With the PSVR2 headset, Before Your Eyes is fully engaging. The headset not only tracks the movement of the player’s head, it can easily track blinks as well. This game is presented in the first-person, but it doesn’t ask the player to get up and move around, negating most if not all motion sickness potential. The art direction, rather than chasing full-on realism, is simple and evocative, with character models feeling like they stepped out of a Dreamcast and into the player’s field of view.
Analog sticks and buttons are not required outside of selecting “New Game” or tinkering with the settings; on the PSVR2, players progress by controlling where they look and when they blink. It sounds confusing, but this is the definitive way to play this one-of-a-kind game. The player embodies the protagonist, making the material that much more affecting.

Blink and You’ll Miss It
Think back.
What is your earliest memory? Maybe its an image: a mobile floating above a crib, the pattern of wallpaper in a childhood bedroom. Perhaps its a soundscape, a lullaby sang by your mother or the soothing voice of your father. It could be an object, a toy, or a placemat.
How does that make you feel?
In Before Your Eyes, players wake up on a boat in the middle of nowhere as a grizzled beast-person explains that your life is over. He’s fished your soul from the sea and is bringing you the gatekeeper of the afterlife. If he can tell the story of your time on earth and the gatekeeper is sufficiently impressed, you’ll be allowed to cross over–but in order to do that, he’ll need to see what your life was like. So the game begins, with the player being whisked back in time to when they, a precocious boy named Benjamin, were an infant.
In many ways, Before Your Eyes plays out like an interactive fable. There are really only two significant mechanics, looking at certain points in space and blinking, but the way they are implemented is emotionally effective. When a metronome appears onscreen, players are transported forward in time if they blink. Their mother may be in the middle of talking to them about the importance of practicing piano, and with a blink, they are suddenly in the backseat of the family sedan, driving to an audition for a conservatory school. The game is effectively one long montage, and is best appreciated in a single sitting.

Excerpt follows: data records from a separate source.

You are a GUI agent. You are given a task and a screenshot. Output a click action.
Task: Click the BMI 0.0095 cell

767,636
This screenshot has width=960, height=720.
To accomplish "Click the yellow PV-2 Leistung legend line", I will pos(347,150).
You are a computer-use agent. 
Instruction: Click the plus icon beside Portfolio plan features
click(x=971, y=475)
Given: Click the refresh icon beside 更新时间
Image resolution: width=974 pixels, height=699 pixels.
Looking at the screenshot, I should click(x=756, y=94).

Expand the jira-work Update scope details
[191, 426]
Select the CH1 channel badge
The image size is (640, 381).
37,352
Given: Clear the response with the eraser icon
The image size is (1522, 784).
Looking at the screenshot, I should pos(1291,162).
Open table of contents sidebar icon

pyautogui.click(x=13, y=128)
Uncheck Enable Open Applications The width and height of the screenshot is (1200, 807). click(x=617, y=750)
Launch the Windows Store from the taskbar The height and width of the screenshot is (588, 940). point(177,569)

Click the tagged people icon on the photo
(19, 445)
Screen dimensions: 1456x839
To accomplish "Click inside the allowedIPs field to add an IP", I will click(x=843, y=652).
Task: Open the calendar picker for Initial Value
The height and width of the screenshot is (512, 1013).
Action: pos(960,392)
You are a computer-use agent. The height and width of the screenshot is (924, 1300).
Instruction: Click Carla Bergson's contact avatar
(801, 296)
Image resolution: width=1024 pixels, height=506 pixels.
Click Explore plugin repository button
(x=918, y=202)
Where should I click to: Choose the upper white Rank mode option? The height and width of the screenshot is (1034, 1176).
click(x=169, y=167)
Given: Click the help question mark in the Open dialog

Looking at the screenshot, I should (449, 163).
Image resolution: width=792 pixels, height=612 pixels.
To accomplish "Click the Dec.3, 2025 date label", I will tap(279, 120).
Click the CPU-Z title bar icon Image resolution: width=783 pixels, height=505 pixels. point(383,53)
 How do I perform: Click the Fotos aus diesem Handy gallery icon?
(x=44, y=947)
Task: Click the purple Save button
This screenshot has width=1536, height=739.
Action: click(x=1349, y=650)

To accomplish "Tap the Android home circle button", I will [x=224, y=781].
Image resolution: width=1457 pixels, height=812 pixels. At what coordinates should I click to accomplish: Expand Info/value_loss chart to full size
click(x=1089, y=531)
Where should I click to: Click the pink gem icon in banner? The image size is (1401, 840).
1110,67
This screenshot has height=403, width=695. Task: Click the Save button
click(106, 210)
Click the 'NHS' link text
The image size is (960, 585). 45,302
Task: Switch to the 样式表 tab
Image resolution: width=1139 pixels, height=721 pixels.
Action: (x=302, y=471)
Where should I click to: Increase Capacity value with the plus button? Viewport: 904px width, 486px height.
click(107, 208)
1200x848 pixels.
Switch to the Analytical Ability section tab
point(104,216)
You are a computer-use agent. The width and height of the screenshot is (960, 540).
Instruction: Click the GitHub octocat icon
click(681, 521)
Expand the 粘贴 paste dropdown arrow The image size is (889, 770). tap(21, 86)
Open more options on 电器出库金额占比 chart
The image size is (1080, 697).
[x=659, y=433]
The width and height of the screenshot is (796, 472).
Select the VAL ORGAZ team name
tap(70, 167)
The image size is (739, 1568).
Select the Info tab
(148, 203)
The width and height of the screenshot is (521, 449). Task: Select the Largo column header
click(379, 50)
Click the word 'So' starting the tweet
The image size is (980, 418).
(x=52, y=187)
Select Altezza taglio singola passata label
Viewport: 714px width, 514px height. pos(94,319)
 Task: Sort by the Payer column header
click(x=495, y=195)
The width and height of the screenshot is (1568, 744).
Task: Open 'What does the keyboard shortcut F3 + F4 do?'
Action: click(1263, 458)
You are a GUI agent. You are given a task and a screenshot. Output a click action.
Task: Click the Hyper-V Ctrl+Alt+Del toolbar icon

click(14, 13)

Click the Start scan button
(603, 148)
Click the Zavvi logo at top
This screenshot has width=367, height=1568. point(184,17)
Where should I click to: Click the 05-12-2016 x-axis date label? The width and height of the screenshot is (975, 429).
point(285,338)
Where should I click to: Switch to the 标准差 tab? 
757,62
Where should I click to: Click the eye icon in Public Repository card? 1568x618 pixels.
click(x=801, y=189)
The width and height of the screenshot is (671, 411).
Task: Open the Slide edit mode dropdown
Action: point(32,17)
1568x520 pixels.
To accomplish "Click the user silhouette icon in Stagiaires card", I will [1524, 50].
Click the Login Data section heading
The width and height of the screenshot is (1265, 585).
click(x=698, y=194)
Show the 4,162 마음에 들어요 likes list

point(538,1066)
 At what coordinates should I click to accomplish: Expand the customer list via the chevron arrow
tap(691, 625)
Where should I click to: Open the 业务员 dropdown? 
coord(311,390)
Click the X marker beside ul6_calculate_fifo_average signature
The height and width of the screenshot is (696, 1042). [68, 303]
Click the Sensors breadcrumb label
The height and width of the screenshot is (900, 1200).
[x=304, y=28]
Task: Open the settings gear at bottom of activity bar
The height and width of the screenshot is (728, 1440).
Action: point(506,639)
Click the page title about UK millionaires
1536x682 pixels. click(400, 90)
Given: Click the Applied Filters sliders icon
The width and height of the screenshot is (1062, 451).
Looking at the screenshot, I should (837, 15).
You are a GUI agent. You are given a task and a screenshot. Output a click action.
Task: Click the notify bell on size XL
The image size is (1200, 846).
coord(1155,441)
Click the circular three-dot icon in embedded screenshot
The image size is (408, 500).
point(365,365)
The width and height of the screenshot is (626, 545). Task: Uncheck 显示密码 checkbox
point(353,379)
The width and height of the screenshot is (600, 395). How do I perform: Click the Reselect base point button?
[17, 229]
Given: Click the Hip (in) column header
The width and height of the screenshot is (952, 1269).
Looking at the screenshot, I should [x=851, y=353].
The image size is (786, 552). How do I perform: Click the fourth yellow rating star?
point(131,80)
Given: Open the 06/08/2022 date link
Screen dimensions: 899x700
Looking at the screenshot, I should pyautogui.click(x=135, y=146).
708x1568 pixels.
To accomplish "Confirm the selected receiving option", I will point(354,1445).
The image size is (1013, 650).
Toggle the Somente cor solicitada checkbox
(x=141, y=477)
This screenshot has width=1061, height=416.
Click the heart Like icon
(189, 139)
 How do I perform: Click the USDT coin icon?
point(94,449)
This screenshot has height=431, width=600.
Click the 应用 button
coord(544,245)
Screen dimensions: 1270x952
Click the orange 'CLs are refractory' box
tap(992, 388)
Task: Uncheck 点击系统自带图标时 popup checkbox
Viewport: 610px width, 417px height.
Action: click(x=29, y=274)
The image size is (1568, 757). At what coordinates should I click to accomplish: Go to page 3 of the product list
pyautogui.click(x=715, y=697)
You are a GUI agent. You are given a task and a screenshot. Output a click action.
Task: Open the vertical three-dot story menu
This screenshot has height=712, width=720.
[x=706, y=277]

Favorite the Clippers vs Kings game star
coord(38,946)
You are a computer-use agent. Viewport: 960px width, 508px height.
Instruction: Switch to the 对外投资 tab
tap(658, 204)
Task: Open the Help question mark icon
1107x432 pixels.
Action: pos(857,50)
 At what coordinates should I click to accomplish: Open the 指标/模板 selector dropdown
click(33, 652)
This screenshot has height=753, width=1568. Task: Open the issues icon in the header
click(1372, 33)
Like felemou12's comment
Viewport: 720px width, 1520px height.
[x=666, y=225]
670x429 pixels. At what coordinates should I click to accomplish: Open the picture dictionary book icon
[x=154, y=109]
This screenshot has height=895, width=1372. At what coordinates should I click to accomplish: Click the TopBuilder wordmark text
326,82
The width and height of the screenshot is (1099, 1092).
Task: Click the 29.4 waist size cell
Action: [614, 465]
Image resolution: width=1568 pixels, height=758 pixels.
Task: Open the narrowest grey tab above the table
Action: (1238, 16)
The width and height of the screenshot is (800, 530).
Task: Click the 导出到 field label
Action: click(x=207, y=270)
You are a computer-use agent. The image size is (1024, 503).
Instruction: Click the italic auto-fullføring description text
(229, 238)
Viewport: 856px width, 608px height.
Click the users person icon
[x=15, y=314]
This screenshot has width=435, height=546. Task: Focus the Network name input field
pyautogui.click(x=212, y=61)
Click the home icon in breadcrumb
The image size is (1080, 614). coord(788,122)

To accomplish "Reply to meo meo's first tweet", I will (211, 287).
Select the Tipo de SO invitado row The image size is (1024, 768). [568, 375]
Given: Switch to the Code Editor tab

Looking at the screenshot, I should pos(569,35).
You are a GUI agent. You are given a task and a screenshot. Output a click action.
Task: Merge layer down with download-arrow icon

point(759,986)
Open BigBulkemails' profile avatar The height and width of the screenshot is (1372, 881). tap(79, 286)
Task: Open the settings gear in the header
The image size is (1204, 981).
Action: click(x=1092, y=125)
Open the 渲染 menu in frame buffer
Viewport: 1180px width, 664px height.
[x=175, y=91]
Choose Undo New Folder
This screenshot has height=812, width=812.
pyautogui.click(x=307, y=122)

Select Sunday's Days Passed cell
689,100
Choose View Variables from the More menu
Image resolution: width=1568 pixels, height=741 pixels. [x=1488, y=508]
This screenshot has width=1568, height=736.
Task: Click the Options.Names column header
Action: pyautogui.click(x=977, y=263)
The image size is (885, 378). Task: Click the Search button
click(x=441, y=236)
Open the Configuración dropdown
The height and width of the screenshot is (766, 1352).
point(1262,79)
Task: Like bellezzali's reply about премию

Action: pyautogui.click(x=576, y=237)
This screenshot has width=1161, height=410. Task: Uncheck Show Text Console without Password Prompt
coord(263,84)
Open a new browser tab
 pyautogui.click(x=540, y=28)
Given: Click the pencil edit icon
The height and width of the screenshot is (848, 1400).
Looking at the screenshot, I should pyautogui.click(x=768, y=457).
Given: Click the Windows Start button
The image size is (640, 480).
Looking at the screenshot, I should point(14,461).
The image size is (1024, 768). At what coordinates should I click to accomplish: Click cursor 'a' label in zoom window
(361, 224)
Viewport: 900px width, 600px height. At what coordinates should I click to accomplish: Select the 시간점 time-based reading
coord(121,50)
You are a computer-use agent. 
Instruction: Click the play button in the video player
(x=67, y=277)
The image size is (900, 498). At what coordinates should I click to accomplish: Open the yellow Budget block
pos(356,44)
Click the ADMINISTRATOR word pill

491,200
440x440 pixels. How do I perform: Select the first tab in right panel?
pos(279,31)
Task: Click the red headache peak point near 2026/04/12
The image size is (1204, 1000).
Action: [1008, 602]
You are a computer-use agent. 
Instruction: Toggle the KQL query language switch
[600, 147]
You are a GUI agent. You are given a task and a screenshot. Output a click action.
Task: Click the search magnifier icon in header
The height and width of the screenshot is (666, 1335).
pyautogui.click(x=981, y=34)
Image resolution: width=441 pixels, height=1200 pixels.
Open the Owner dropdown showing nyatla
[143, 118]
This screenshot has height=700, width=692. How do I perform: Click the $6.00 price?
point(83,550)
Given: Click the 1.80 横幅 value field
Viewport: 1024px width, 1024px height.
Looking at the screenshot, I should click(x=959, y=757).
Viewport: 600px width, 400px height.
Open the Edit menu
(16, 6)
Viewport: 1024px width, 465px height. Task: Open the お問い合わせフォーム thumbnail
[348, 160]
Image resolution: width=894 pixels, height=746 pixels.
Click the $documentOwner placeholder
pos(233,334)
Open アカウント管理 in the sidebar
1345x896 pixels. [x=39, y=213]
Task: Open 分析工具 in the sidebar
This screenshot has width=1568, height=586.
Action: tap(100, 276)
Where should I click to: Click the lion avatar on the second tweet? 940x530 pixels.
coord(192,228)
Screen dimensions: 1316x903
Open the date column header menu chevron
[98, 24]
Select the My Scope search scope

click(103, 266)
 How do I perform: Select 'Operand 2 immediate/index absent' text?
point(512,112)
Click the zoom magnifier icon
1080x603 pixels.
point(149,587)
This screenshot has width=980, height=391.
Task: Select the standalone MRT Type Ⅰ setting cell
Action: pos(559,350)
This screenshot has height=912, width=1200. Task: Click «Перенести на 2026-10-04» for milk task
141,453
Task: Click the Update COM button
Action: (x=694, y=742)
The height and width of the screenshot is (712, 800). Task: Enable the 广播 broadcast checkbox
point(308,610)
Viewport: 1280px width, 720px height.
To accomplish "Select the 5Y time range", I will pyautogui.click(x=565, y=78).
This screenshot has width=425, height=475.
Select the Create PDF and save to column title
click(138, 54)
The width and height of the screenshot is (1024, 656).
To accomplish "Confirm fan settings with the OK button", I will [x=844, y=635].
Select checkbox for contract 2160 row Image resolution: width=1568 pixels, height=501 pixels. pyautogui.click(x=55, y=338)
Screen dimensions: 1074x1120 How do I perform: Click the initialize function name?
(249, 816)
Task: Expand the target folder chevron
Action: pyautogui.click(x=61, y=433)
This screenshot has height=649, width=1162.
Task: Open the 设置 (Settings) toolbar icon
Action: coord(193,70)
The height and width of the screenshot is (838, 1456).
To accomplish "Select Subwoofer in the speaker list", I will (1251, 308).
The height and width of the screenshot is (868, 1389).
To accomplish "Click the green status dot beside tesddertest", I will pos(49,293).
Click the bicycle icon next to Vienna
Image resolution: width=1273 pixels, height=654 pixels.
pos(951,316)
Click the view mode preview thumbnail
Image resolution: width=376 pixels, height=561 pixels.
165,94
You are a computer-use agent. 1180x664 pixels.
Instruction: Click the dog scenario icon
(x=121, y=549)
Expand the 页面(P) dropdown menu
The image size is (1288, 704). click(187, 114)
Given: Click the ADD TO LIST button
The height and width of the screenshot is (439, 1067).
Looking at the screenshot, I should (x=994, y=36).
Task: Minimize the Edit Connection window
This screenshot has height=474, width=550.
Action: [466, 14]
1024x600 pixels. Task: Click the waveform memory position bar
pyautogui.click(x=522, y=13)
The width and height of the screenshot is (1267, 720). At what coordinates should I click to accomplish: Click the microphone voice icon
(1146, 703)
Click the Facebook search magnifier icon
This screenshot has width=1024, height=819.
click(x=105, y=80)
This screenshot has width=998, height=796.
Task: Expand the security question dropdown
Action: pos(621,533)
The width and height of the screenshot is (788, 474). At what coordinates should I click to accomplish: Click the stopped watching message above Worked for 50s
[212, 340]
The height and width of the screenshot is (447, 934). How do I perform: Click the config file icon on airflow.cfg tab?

Video games, especially in virtual reality, have long wanted to mirror real life. But Before Your Eyes sidesteps the uncanny valley by focusing on universal experiences: familial bonding and tension, feelings of displacement, loneliness, the desire for acceptance, the need to express oneself through art. The structure of every scene is familiar, but so winsomely animated and acted that it’s easy to be swept up in the emotions of any given moment. Benjamin’s mother and father, voiced by Sarah Burns and Eric Edelstein respectively, are completely believable as put-upon adults just doing their best. Careful listening is rewarded, and there’s a marvelous push-and-pull to scenes where the player, conscious of the metronome ticking away, must keep their eyes wide open if they want to hear every exchange to completion.
There is something deeply moving about rocketing from childhood to adolescence to adulthood in the span of about an hour. It is impossible not to reflect on your own life, remembering moments where you brushed past something important or didn’t fully engage with a partner when you needed to. The story of Benjamin’s life as it is presented is interesting, but Before Your Eyes manages to dig even deeper into questions of life, death, and legacy over its short runtime to become a true emotional roller coaster. Mileage may vary, of course, but some may find themselves having to literally wipes tears from the inside of their VR headset by the time all is said and done.

Before Your Eyes is profoundly moving. It subverts player expectations and manages to feel novel while avoiding the “tech demo” stigma that comes attached to the launch window of any new entertainment technology. The cliché that life goes by in the blink of an eye is literalized here in a way that is easy to understand and undeniably affecting.